Supplied passage:
»»
Several research groups in Chemical Biology are tackling highly complex biological systems by designing experiments that give unambiguous information even though the system is complex. Important tools used by several of these groups are selective drugs and selective analytical tools, as well as computational methods.
Computational & Theoretical
The six research groups in Computational and Theoretical Chemistry are involved in a diverse range of research topics including nanomaterials, biological processes, and the electronic and optical properties of molecules and clusters. The groups have combined expertise in quantum chemistry, molecular dynamics and Monte Carlo simulations, distributed and high performance computing, and coarse-graining methods. The department also houses the University's Center for Molecular and Materials Simulations and participates in the University-wide interdisciplinary Center for Simulation and Modeling.
Diversity-Oriented Synthesis represents the synthesis of relatively small libraries of organic molecules that are structurally more complex, have a greater variety of core structures, and possess richer stereochemical variations than those produced by traditional combinatorial chemistry.
««
Work required: Pick up the chemistry research overview above, continuing it from after its final sentence on Diversity-Oriented Synthesis.

Supplied data:
»»
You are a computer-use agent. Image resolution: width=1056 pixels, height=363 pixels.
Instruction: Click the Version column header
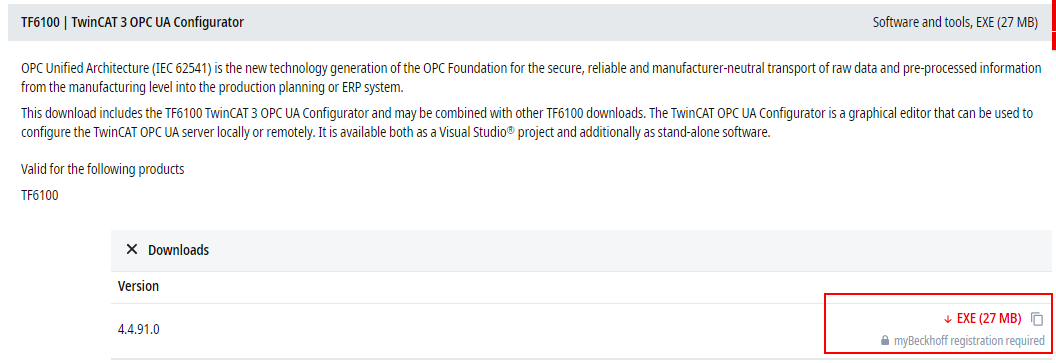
««
Answer to this problem:
Electrochemistry offers an unique opportunity to investigate a variety of chemical processes at interfaces. Several research groups in our department study the fundamentals and applications of electrochemistry, which creates interdisciplinary research areas that span chemistry, physics, biology, and material/nano sciences. We take advantage of the powerful electrochemical approach to synthesize and characterize novel polymer/nano materials and also develop sensor devices. For instance, the high sensitivity and selectivity of our electrochemical sensors allow for in-situ monitoring of biologically important molecules such as DNA, neurotransmitters, and drugs at trace level. We are also interested in understanding how electrons, ions, and molecules are transported at solid/liquid, liquid/liquid, and membrane interfaces. To answer these questions, we develop new electrochemical methods as well as control interfacial structures at the molecular level.
Increasing energy demands, both nationally and globally are intensifying demands for highly efficient, clean energy sources and improved diversification. At its most fundamental level, transforming the energy field relies on chemistry. In our department, Energy Research bridges many faculty members across multiple divisions, including analytical, physical, and inorganic/materials chemistry. Our research spans next-generation solar cells, hydrogen storage, carbon capture, methane hydrates, batteries, fuel cells, and more.
Materials & Nanoscience
From synthesis to physical measurement to theory, chemistry is at the core of the broad field of nanoscience. Many faculty members in the department of chemistry actively pursue cutting-edge Nanoscience research. All of these efforts involve collaborations not only between different groups in chemistry (analytical, biological, organic, inorganic, theory, and physical) but also leading researchers in various departments at Pitt including physics, engineering, biology, and medicine. Therefore, participating graduate students and postdocs develop a strong foundation in chemistry and benefit from an enriching multidisciplinary educational experience.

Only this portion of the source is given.